Immune infiltration in ovarian cancer was estimated using the xCell algorithm. We found that an increased extent of CD4+ memory T cell infiltration was significantly correlated with the upregulation of AADAC (ρ=0.18; P<0.001; 95% confidence interval [CI], 0.22-0.42; Fig 4A, B), and was associated with a better survival outcome (Fig. 4C). Furthermore, the immunological signature enrichment analysis demonstrated that upregulated AADAC expression was significantly enriched in genes that were overexpressed in the T cell receptor pathway and CD4+ T cell regulation (Fig. 4D).

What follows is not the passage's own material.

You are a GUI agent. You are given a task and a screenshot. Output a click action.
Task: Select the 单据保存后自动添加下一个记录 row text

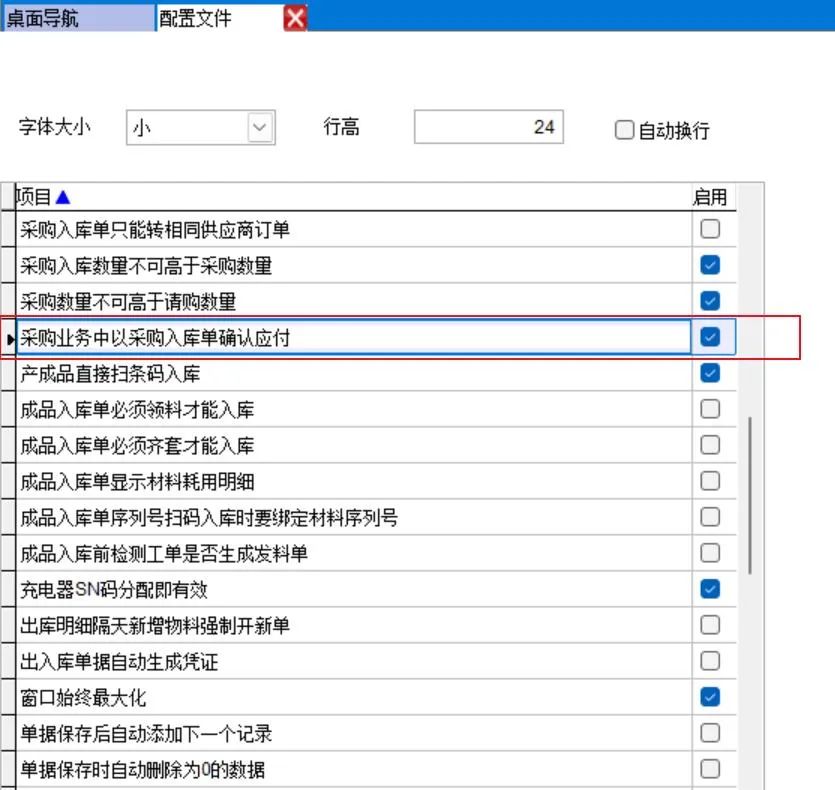click(146, 734)
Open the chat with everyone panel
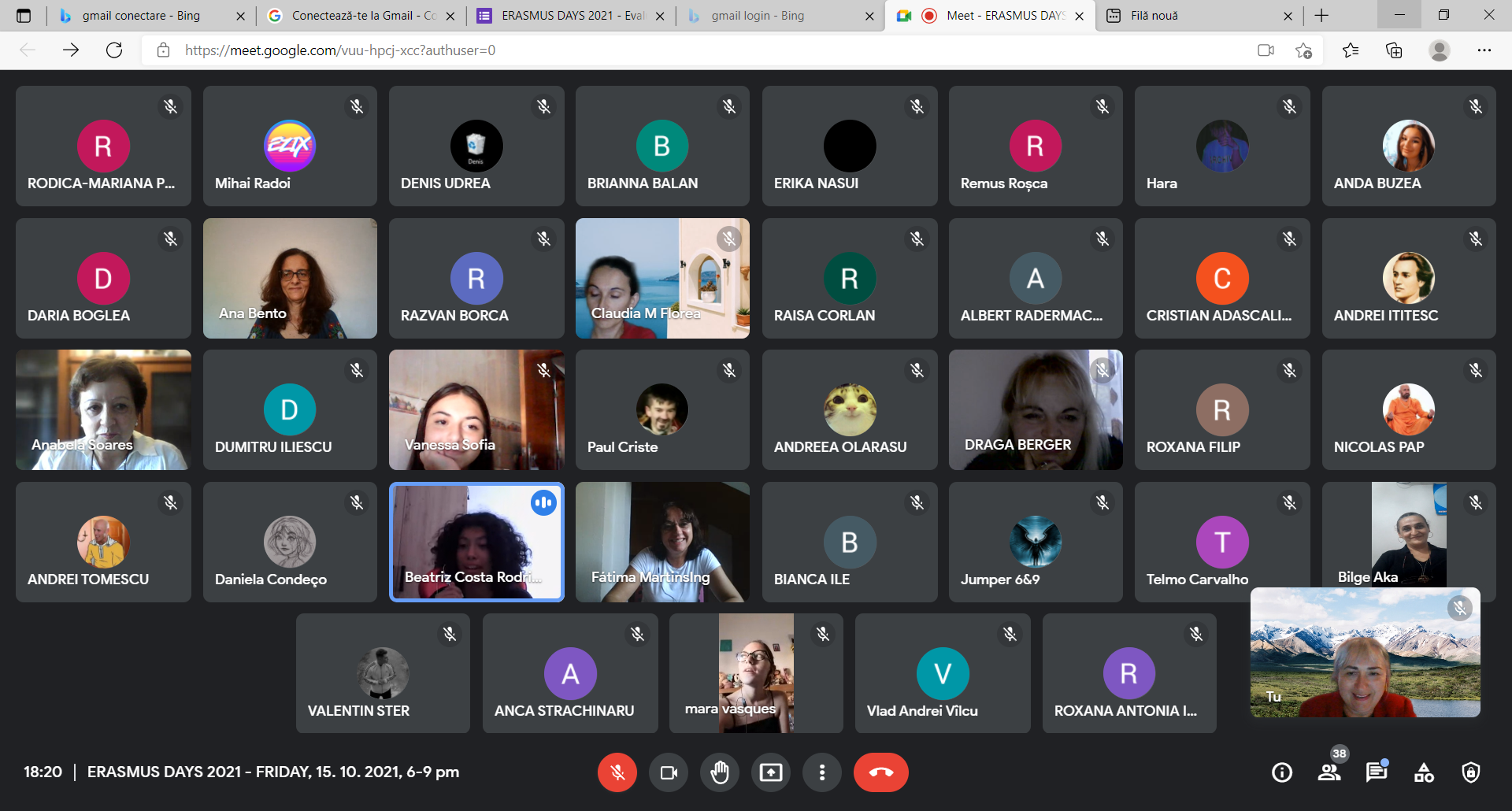The height and width of the screenshot is (811, 1512). click(x=1376, y=772)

We combined the AADAC expression signature score with feasible clinicopathologic parameters, including age, stage, grade, residual disease, and signature score (Fig. 5A). Each patient was assigned one point for each prognostic parameter: the higher the total number of points, the poorer the outcome. The calibration plots of the nomogram and an ideal model were compared; the nomogram showed moderate performance (Fig. 5B-D). Moreover, the time-dependent AUC of 1-, 3-, and 5-year overall survival demonstrated that our model had a moderate predictive ability (Fig. 5E).